Can our schools be rescued? For a while now, the leadership of our school system has resembled its population demographically: that by itself has meant nothing to the children in our eleven failing schools, or the 37 percent of children who graduate high school without core reading and math skills. The next mayor must join forces with the new school board to extricate the schools from the state takeover, a mismanaged event that creates the kind of uncertain chain of command that makes it impossible to attract a national caliber superintendent. The next mayor will have to sell the neighborhoods whose children are in magnets or private schools on the imperative of financing traditional schools adequately. He or she will also need to overcome forces who resist innovative reforms or stricter accountability.
Can we make a real dent in Montgomery’s poverty problem? West and North Montgomery are statistically identical to the chronically poor Black Belt. The southern boulevard is one long patch of neglect and collapsed businesses. Too many of our working people are still poor and trapped in dead-end jobs. For decades, the struggling parts of our city have had representation that “looks like them.” That fact has not yet stopped the decline.
Can we roll back crime and the root causes of crime? An overwhelming majority of criminal defendants are drop-outs. Our city has yet to fashion a comprehensive plan to identify and engage students who have encounters with the law or are chronic disciplinary problems. At the same time, if a city as complex as New York can reduce its rates of gun violence and murder, the next mayor of Montgomery should be expected to devise an anti-crime plan more robust than empathy and short-term anger management courses.

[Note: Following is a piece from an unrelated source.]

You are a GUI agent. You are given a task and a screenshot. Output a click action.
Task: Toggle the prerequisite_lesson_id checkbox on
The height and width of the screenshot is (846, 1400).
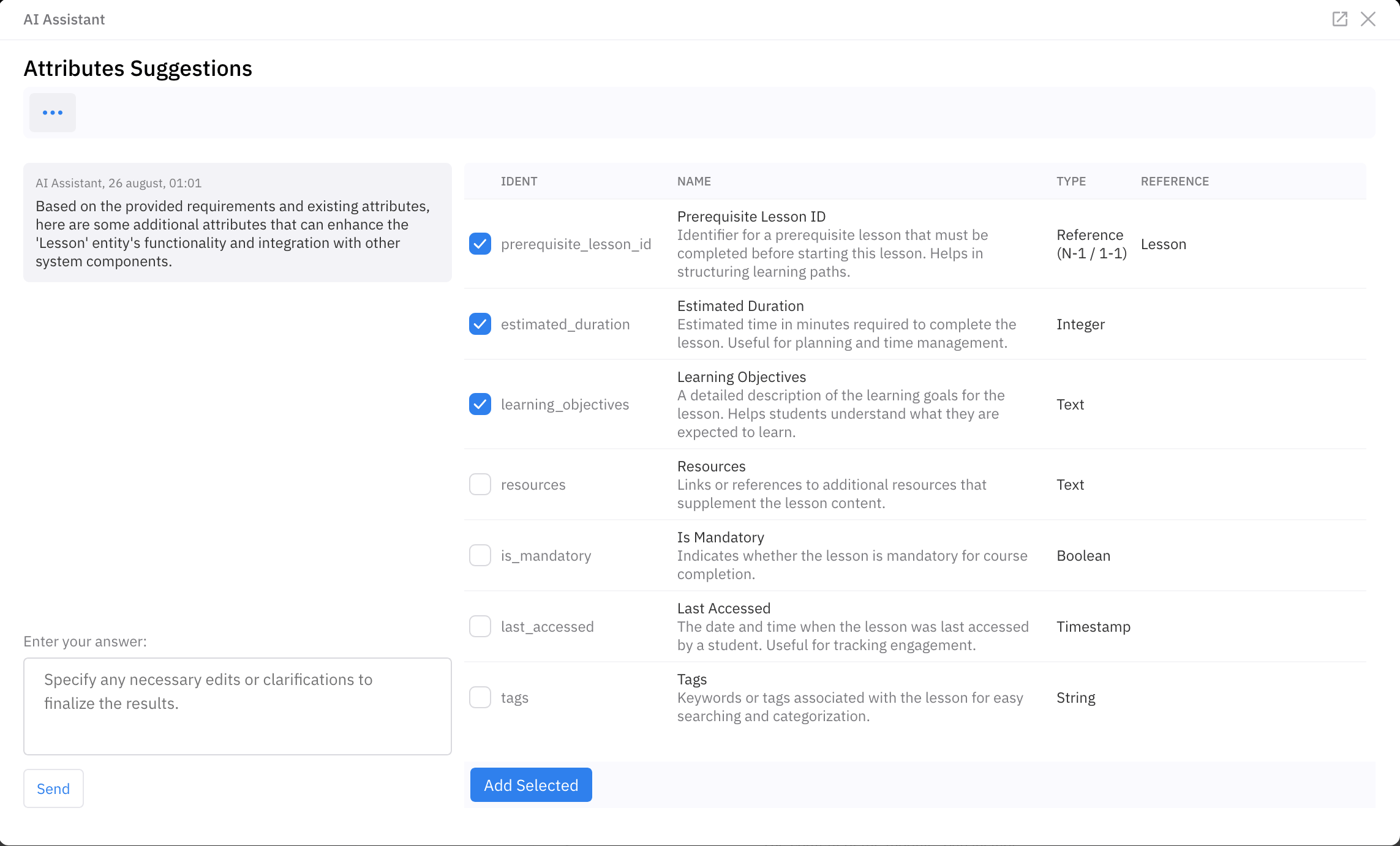click(x=480, y=244)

I could go on. We have reached new heights in corporate investment in the city but more of that newly infused wealth must be targeted toward creating jobs that pay high wages. Promoting minority investment is an urgent, consistently unmet need that takes more than conferences at the Renaissance to solve. Our municipal government structure has not been reorganized since the time when smartphones had not been invented and the internet in this city was limited to government offices.
The record of the mayor who is leaving, Todd Strange, will loom over this election. I ran against him but will grant him this: in an era when national politics has degenerated into all or nothing partisanship and what the experts call tribalism, Mayor Strange has kept the volume temperate and moderate in Montgomery. The next mayor should emulate that decency. He or she must match it with a boldness and a capacity to challenge old assumptions and challenge 21st Century problems.
I do agree that this city is on the edge of making history. But the test for candidates is not how well we represent one community or satisfy that community’s insiders and gatekeepers. It is whether any of us has what it takes to make Montgomery a trendsetter in repairing failing schools and blighted neighborhoods and in forging a more prosperous, more equitable future.
If you live in Montgomery, vote for the guy or lady you think just might know how to get us there.
Artur Davis is a former four-term congressman from Montgomery running for mayor.